In the two months after the assault, she didn’t realise how bad the concussion was. She tried to push through, until she ended up in hospital.

That time is a blur. She remembers writing down all the pills she needed to take in a day, crossing them off because she’d forget what she was doing. She counts herself lucky to have had help from her parents and through ACC.

“The domestic violence was tough but recovering from a concussion was the hardest thing I’ve done in my life.

“So many DV victims would have concussions they don’t even get help for.

“I can’t even imagine, they must just think they’ve gone stupid or something, rather than realising it’s an injury.”

That language is common among survivors. Women chalk their symptoms up to “becoming dumber”, King says.

Rachel Kain now works in Shine’s training and education team, but used to work as a Shine advocate in the emergency department of Auckland City Hospital, where she saw a lot of concussion and strangulation.

Women’s loss of cognitive function is used against them by abusers. “They’re told that they're stupid, or that they're dumb, and they're a bad mother and everything, because of the effects of the violence,” she says.
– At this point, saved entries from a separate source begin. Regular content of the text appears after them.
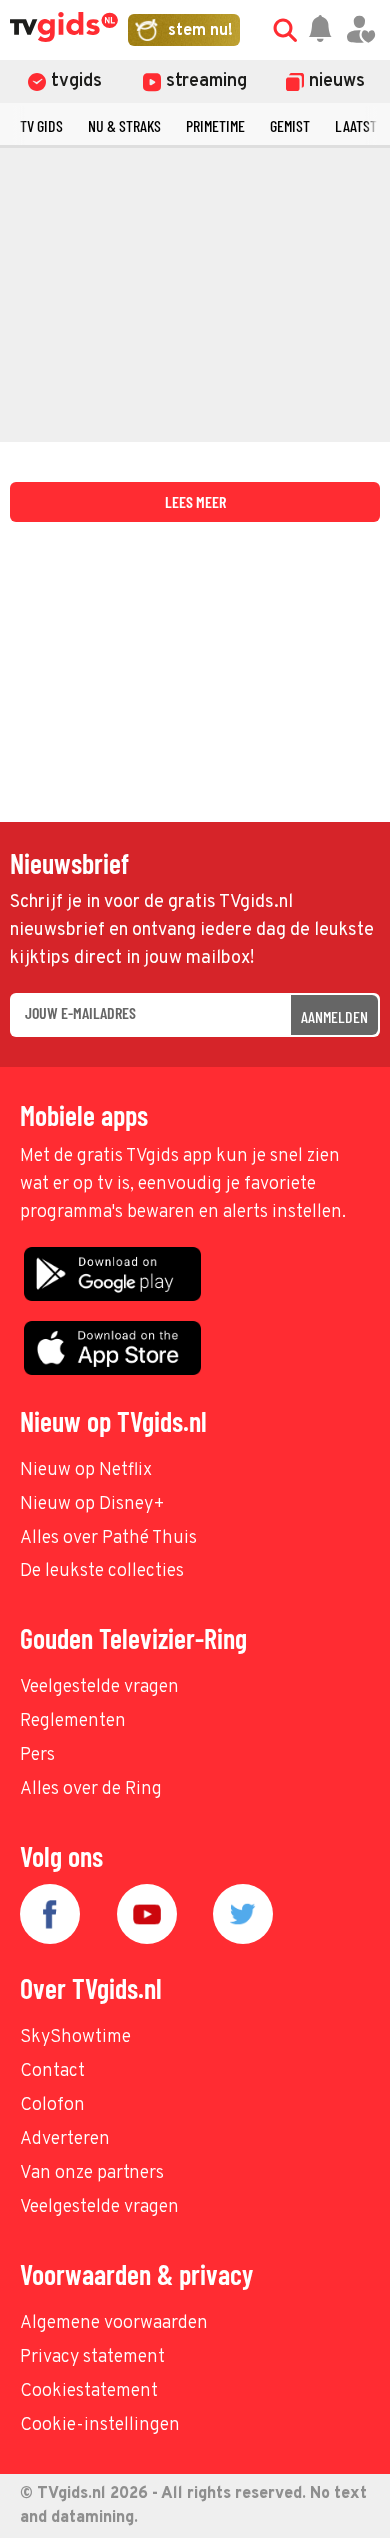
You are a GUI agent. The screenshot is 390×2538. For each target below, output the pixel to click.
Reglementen (73, 1721)
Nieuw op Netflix (86, 1470)
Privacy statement (92, 2357)
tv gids (41, 125)
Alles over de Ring (91, 1789)
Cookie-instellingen (100, 2425)
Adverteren (65, 2139)
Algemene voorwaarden (114, 2323)
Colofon (52, 2105)
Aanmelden (334, 1016)
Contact (52, 2071)
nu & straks (124, 125)
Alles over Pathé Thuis (108, 1538)
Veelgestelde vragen (99, 1687)
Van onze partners (92, 2173)
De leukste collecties (102, 1571)
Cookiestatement (89, 2391)
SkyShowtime (75, 2037)
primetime (215, 125)
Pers (37, 1755)
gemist (290, 125)
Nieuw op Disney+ (92, 1504)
Clinical psychologist Dr Alison Towns says brain injuries are used alongside coercive control to trap women in relationships.

“As the woman becomes more competent and more able, and starts to feel yes, she can actually take a bit of control back in her life, then he whacks her again, to keep her down.”

Kain describes working with a woman regularly strangled and assaulted, to the point she was convinced her abuser would kill her if she left.

The woman gave up studying, which was initially her path out of the relationship, because she “just couldn't study, she couldn't think”.

“She directly attributed that to ongoing brain injuries from regular strangulation.”

While Beth got out of her relationship after the first violent incident, four years later the brain injury she sustained that night still affects her.

It’s changed her whole life: she moved cities to be close to her family because she needed their support. She changed careers.

She still can’t work full time. She gets bad fatigue, and when she ignores it the migraines come.

“I worked in IT and I couldn’t look at a computer screen for two years,” she says.

Beth went from being on the cusp of an incredibly successful career to being incapable of working, too broke to buy nappies, unable to keep up with the mortgage.

“He took away my ability to recover from domestic violence.

“Everything was taken away after him losing control for less than 10 minutes.”

*Name has been changed to protect victim’s identity.